Pendant que Sophia continue à faire les éloges de son fiancé, je secoue doucement la tête. Je n'ai pas envie de répondre à ses piques. Elle remue la tête, satisfaite de son récit, et semble s'amuser à m'indexer à chaque phrase. Mais je garde mon calme. Je refuse de me laisser entraîner dans une dispute avec elle.
Elle réagit toujours comme si j'étais sa petite sœur fragile, à protéger ou à ridiculiser, et notre mère l'encourage souvent. Moi, je reste silencieuse. Je ne veux pas entrer dans ses jeux.
- Je crois que je vais rentrer, je dis enfin, épuisée.
Mon père me regarde, inquiet.
- Tu ne vas pas dormir ici, ma fille ?
Je lui souris. Mon papa d'amour, le seul qui m'a toujours soutenue et couvert d'amour. Je fais tout pour qu'il ne soit jamais déçu de moi.
- Ne t'inquiète pas, papa, ça ira.
Ma mère, exaspérée, intervient :
- Laisse-la partir. De toute façon, elle ne fait jamais ce qu'on lui dit.
Je prends mon sac sans rien répondre. Pas un mot. Pas un regard pour Sophia.
- Tu seras là dans deux jours pour le dîner avec le fiancé de ta sœur ? demande mon père, légèrement inquiet mais plein de bienveillance.
- Si mon emploi du temps me le permet, oui, réponds-je calmement.
Sophia, insistante et hautaine, ajoute :
- Il est impératif que tu viennes ! Il est milliardaire, et beau en plus ! Une chance que tu n'as jamais eue.
Je ne relève pas ses piques. Je ne me laisse pas provoquer. Je me contente de leur dire au revoir avant de quitter la villa.
L'air frais de l'extérieur me frappe le visage. Je respire profondément, laissant derrière moi le tumulte de la maison. Les lumières de la villa s'éloignent derrière moi tandis que je marche vers mon petit appartement. Là-bas, je serai enfin libre, seule avec mes pensées et mes plantes.

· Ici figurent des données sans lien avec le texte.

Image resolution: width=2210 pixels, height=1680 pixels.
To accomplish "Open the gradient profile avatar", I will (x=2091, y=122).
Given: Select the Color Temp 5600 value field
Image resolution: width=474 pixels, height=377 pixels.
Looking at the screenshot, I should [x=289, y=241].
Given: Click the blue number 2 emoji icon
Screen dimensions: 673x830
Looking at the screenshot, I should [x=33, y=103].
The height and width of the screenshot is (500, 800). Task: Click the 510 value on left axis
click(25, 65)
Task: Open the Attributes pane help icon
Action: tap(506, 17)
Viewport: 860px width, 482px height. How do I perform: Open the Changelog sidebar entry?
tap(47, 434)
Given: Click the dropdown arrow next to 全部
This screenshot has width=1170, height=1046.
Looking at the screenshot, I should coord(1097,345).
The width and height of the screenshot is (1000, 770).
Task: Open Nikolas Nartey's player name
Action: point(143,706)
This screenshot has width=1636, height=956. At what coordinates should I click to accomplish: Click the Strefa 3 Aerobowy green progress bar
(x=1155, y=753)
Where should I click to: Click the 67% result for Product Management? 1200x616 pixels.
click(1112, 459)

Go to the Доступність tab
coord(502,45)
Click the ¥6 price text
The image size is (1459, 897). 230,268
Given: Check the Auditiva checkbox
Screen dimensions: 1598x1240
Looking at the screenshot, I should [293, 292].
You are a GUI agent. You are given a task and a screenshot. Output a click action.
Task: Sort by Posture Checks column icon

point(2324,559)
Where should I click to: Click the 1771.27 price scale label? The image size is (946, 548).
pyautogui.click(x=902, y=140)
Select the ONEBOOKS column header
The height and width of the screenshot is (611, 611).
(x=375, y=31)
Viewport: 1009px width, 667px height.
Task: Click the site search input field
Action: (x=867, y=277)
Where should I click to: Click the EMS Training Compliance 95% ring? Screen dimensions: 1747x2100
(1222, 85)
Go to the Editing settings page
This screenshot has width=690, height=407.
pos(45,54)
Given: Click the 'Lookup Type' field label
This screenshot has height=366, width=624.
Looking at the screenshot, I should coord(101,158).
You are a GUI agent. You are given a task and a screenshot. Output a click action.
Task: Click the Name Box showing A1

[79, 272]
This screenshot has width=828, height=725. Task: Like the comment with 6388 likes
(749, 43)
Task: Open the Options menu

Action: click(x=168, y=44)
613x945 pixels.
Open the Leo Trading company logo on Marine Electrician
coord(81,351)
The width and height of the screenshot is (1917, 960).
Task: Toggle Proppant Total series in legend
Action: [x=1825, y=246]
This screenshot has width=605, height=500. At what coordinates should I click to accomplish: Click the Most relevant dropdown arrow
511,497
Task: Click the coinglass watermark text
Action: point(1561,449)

Et pourtant, malgré cette liberté, je sais que ces deux jours à venir ne seront pas simples. Je vais rencontrer un homme milliardaire. Et même si je ne montre rien, je sens déjà que ma vie va être bouleversée.
Je ferme la porte derrière moi, respire une dernière fois l'air de la soirée, et me rappelle que je suis Isabelle Vasconcelos. Et dans ces jours qui viennent, je déciderai selon mes propres règles. Personne d'autre ne le fera pour moi.
Chapitre 3
Chapitre 3
## Point de vue de Victoria Monténégro
Je suis assise dans le canapé, les mains croisées sur mes genoux, observant notre unique fils, **Lucas**, parler avec cette détermination qui lui est propre. Depuis tout à l'heure, il ne cesse de nous détailler ce plan fou qu'il a élaboré pour... trouver l'amour véritable. Mon dieu... comment a-t-il pu imaginer un truc pareil ? Se faire passer pour un homme **aveugle**, et en plus **pauvre**, c'est tout simplement irréaliste.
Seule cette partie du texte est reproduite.